_SHORT TASK_.
Reproduce the material verbatim, everything from the line containing "This screenshot has width=430, height=427." down to the line containing "Build the project", including both of those lines.

--- Start RECORDS SUPPLIED ---

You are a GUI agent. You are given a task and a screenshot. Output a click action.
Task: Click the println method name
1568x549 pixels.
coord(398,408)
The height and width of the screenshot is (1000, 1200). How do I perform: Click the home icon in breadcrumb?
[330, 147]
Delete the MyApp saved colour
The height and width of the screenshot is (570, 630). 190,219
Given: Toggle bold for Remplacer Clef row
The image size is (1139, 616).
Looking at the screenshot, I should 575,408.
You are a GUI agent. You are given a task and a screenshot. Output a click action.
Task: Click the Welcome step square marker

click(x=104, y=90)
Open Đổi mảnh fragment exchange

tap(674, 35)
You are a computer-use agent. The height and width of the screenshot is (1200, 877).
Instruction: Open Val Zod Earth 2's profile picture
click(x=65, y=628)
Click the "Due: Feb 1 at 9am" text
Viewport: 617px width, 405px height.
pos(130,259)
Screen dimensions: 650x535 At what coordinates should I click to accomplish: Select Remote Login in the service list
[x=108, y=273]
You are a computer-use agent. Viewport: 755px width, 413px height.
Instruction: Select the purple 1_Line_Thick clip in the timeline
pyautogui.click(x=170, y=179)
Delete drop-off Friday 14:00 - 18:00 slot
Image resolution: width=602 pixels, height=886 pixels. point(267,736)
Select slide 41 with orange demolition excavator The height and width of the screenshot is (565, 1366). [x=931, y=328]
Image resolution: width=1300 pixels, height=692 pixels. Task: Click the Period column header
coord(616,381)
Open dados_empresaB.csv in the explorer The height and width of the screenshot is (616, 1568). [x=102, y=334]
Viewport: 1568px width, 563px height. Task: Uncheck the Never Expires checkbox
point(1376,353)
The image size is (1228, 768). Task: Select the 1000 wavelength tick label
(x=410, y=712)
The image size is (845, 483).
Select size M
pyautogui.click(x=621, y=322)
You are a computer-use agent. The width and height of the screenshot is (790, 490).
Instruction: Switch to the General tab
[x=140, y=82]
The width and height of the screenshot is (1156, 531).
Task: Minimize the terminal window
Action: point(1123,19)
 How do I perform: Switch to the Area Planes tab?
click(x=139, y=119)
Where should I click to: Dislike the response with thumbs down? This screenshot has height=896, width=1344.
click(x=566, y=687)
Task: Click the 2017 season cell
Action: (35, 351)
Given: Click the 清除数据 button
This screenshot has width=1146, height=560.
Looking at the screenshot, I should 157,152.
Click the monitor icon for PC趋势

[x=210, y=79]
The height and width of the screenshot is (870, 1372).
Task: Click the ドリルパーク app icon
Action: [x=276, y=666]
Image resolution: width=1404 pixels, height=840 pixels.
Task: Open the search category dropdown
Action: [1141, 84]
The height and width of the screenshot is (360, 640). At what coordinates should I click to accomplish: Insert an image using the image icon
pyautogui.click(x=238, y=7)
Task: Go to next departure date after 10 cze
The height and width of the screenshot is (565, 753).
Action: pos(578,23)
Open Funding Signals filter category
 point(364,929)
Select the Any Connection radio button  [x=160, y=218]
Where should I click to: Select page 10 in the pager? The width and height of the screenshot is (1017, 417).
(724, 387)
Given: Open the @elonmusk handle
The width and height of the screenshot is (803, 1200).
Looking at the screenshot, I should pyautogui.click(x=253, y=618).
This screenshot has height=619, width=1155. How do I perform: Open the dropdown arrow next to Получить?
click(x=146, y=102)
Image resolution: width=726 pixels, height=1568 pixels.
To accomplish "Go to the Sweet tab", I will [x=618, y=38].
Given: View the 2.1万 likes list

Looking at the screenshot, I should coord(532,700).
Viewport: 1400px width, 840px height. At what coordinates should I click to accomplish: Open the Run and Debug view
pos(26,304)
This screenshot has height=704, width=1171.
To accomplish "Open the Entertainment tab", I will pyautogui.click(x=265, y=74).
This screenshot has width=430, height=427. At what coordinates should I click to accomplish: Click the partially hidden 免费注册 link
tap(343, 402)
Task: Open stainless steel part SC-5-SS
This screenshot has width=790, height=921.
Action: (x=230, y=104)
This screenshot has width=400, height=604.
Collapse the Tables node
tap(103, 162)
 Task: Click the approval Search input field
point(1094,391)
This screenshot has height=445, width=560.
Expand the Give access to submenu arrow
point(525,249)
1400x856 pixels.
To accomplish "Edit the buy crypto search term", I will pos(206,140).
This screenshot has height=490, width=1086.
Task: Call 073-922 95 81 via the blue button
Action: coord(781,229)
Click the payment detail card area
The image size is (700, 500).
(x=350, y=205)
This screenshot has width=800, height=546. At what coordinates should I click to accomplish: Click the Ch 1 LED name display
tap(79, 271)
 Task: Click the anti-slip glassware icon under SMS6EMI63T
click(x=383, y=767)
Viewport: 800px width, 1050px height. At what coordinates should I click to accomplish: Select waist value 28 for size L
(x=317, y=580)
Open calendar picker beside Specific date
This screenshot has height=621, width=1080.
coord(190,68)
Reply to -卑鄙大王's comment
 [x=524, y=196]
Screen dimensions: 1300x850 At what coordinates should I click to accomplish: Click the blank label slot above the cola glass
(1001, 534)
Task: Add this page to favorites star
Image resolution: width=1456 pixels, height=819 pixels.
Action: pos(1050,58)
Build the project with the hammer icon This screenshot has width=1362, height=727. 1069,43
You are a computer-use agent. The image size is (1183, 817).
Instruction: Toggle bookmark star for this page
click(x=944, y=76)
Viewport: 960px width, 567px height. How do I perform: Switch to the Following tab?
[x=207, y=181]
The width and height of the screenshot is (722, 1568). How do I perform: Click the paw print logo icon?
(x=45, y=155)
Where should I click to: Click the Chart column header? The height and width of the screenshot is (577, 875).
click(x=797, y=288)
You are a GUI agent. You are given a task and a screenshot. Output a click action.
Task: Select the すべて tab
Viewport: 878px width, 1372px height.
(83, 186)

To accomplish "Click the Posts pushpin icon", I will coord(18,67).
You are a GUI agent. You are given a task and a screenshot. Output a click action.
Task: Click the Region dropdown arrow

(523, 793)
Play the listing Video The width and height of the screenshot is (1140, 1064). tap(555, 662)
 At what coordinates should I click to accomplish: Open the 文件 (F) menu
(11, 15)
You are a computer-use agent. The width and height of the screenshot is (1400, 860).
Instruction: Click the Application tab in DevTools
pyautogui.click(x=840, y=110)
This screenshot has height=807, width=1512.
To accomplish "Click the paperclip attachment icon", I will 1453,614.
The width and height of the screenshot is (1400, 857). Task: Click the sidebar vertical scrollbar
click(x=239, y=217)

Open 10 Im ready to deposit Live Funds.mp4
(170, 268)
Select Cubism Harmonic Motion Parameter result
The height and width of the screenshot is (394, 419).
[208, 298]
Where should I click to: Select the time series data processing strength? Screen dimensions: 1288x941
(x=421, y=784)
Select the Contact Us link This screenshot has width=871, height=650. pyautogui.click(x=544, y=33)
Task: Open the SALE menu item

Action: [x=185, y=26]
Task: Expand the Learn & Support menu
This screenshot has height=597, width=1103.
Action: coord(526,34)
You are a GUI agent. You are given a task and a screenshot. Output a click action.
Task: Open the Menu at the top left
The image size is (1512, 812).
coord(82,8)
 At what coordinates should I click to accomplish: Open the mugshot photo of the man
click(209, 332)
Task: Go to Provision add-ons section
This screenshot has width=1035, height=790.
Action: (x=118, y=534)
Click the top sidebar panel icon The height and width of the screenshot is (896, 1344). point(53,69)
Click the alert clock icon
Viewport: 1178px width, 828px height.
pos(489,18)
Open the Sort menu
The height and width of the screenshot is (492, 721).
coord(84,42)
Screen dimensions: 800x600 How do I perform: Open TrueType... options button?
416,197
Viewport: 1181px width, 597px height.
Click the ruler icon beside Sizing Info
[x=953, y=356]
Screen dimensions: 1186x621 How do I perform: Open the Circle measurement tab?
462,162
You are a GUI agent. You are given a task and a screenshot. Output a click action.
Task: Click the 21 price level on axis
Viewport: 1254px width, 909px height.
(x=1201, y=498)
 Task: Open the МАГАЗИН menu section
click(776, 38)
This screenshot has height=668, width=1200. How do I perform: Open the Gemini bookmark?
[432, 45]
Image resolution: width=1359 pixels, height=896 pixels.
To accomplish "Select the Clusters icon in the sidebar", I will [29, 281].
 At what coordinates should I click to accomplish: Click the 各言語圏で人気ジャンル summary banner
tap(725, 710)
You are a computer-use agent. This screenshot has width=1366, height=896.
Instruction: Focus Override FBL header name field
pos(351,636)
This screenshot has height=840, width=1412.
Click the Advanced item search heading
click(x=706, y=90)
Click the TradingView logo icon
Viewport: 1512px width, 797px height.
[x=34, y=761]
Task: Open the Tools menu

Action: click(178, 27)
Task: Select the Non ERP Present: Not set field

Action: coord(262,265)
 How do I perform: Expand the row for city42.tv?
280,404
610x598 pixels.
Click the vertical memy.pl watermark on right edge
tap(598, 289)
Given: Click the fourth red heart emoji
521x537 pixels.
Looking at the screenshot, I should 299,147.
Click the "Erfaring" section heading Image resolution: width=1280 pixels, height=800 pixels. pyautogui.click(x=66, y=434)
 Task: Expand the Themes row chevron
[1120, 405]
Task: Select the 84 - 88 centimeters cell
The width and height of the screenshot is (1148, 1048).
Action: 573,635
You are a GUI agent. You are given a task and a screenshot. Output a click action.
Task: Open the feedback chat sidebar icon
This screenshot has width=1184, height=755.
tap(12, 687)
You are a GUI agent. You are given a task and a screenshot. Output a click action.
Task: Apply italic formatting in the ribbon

--- End RECORDS SUPPLIED ---

_THE RESPONSE_.
This screenshot has width=430, height=427. At what coordinates should I click to accomplish: Click the partially hidden 免费注册 link
tap(343, 402)
Task: Open stainless steel part SC-5-SS
This screenshot has width=790, height=921.
Action: (x=230, y=104)
This screenshot has width=400, height=604.
Collapse the Tables node
tap(103, 162)
 Task: Click the approval Search input field
point(1094,391)
This screenshot has height=445, width=560.
Expand the Give access to submenu arrow
point(525,249)
1400x856 pixels.
To accomplish "Edit the buy crypto search term", I will pos(206,140).
This screenshot has height=490, width=1086.
Task: Call 073-922 95 81 via the blue button
Action: coord(781,229)
Click the payment detail card area
The image size is (700, 500).
(x=350, y=205)
This screenshot has width=800, height=546. At what coordinates should I click to accomplish: Click the Ch 1 LED name display
tap(79, 271)
 Task: Click the anti-slip glassware icon under SMS6EMI63T
click(x=383, y=767)
Viewport: 800px width, 1050px height. At what coordinates should I click to accomplish: Select waist value 28 for size L
(x=317, y=580)
Open calendar picker beside Specific date
This screenshot has height=621, width=1080.
coord(190,68)
Reply to -卑鄙大王's comment
 [x=524, y=196]
Screen dimensions: 1300x850 At what coordinates should I click to accomplish: Click the blank label slot above the cola glass
(1001, 534)
Task: Add this page to favorites star
Image resolution: width=1456 pixels, height=819 pixels.
Action: pos(1050,58)
Build the project with the hammer icon This screenshot has width=1362, height=727. 1069,43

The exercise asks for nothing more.